La intervención del PP ha cargado contra el Gobierno municipal por no haber puesto en marcha, a su juicio, un plan específico de respuesta ante una situación que considera grave. Iturricha ha reprochado al Ejecutivo local que lo fíe todo al nuevo pliego de limpieza y que no haya trasladado medidas concretas para corregir un problema que, según ha sostenido, repercute ya de forma directa en el estado de la ciudad.

Pero el debate ha dejado también otra lectura. Si uno de cada cuatro trabajadores falta de media y en algunos meses la cifra se acerca a uno de cada tres, la pregunta no es solo qué ocurre con el servicio, sino también qué está pasando en el trabajo. La dureza física, el envejecimiento de la plantilla, las condiciones materiales y el clima laboral han aparecido de fondo, aunque en la discusión política no siempre hayan ocupado el lugar central.

Iturricha ha aludido de hecho a conversaciones con representantes de los trabajadores y ha apuntado a un clima laboral inadecuado y a una sobrecarga para quienes sí acuden a su puesto. Ese punto apenas se ha desarrollado en la respuesta del Gobierno, que ha preferido centrarse en factores estructurales y en las medidas que prevé introducir con el nuevo contrato.

El nuevo contrato, la gran apuesta del gobierno

La principal respuesta del Ejecutivo municipal ha pasado por el nuevo pliego de limpieza. Borja ha defendido que ahí se introducirán cambios orientados a mejorar las condiciones del servicio y, con ello, a prevenir parte de las causas que están detrás de las bajas.

Entre esas medidas ha citado la renovación de la maquinaria, con equipos más modernos y ergonómicos, y actuaciones en las instalaciones de Aguirrelanda, especialmente en vestuarios y zonas de personal. También ha apuntado a la necesidad de adaptar el servicio a una plantilla envejecida y ha confiado en que las futuras jubilaciones y prejubilaciones ayuden a aliviar parte de la presión física acumulada.

El concejal ha evitado concretar un coste económico del absentismo al considerar que depende de la duración de cada baja y del reparto de cargas entre empresa y sistema de cobertura. Sí ha admitido, no obstante, que el impacto es significativo y que la situación dificulta la prestación ordinaria del servicio.

La defensa del nuevo contrato ha ido más allá. Borja lo ha presentado como una herramienta para elevar la calidad del servicio y para corregir parte de las carencias acumuladas en una contrata que arrastra maquinaria obsoleta y un modelo ya desgastado.

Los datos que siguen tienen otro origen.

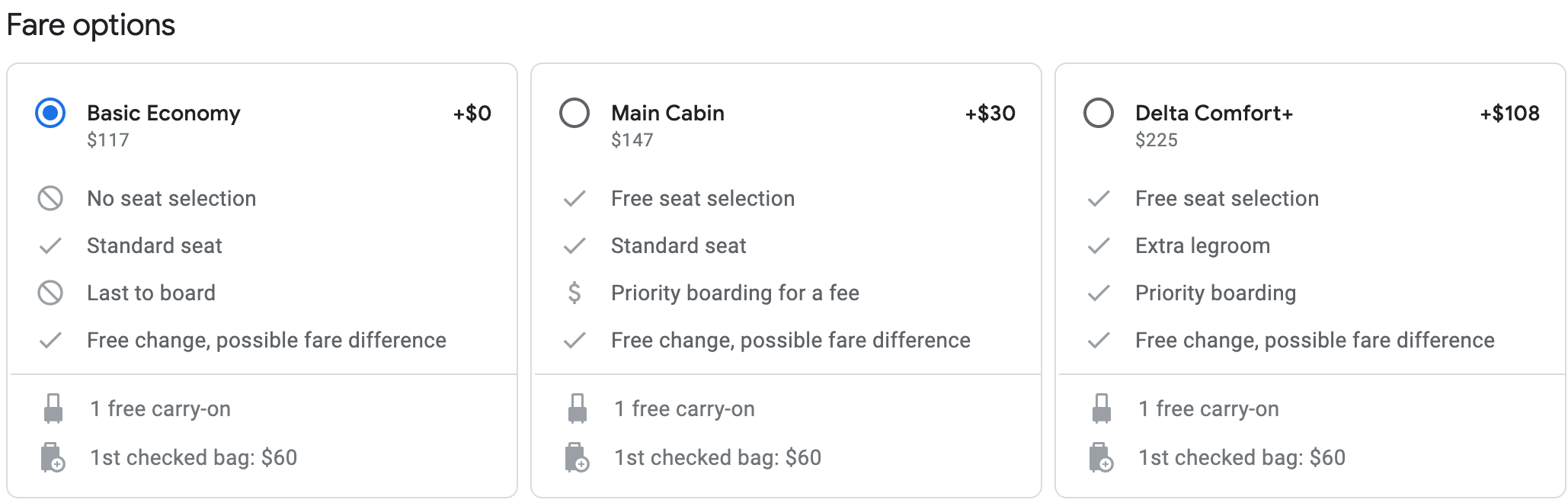Click the Main Cabin free seat selection checkmark
Viewport: 1568px width, 503px height.
(574, 199)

Una discusión que va más allá de la limpieza

La discusión sobre el absentismo no se ha limitado a la imagen de calles más o menos limpias. También ha abierto una cuestión de fondo sobre cómo se presta un servicio esencial y en qué condiciones lo hacen quienes lo sostienen cada día.

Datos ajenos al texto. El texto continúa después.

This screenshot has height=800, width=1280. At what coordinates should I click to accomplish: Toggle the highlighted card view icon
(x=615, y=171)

El PP ha tratado de convertir el dato en una enmienda a la gestión del Gobierno municipal. El Ejecutivo ha respondido que el problema existe, pero que no puede abordarse desde una lógica punitiva ni simplista, porque la mayoría de las ausencias tienen detrás motivos médicos y un contexto laboral exigente.

Entre ambos discursos ha quedado una realidad difícil de obviar. Cuando un servicio básico acumula bajas de esta magnitud, no basta con hablar de organización o de quejas ciudadanas. También hay que mirar la trastienda del trabajo: la edad de la plantilla, el desgaste físico, la ergonomía de los equipos, el estado de las instalaciones y la presión que soportan quienes siguen saliendo cada día a limpiar la ciudad.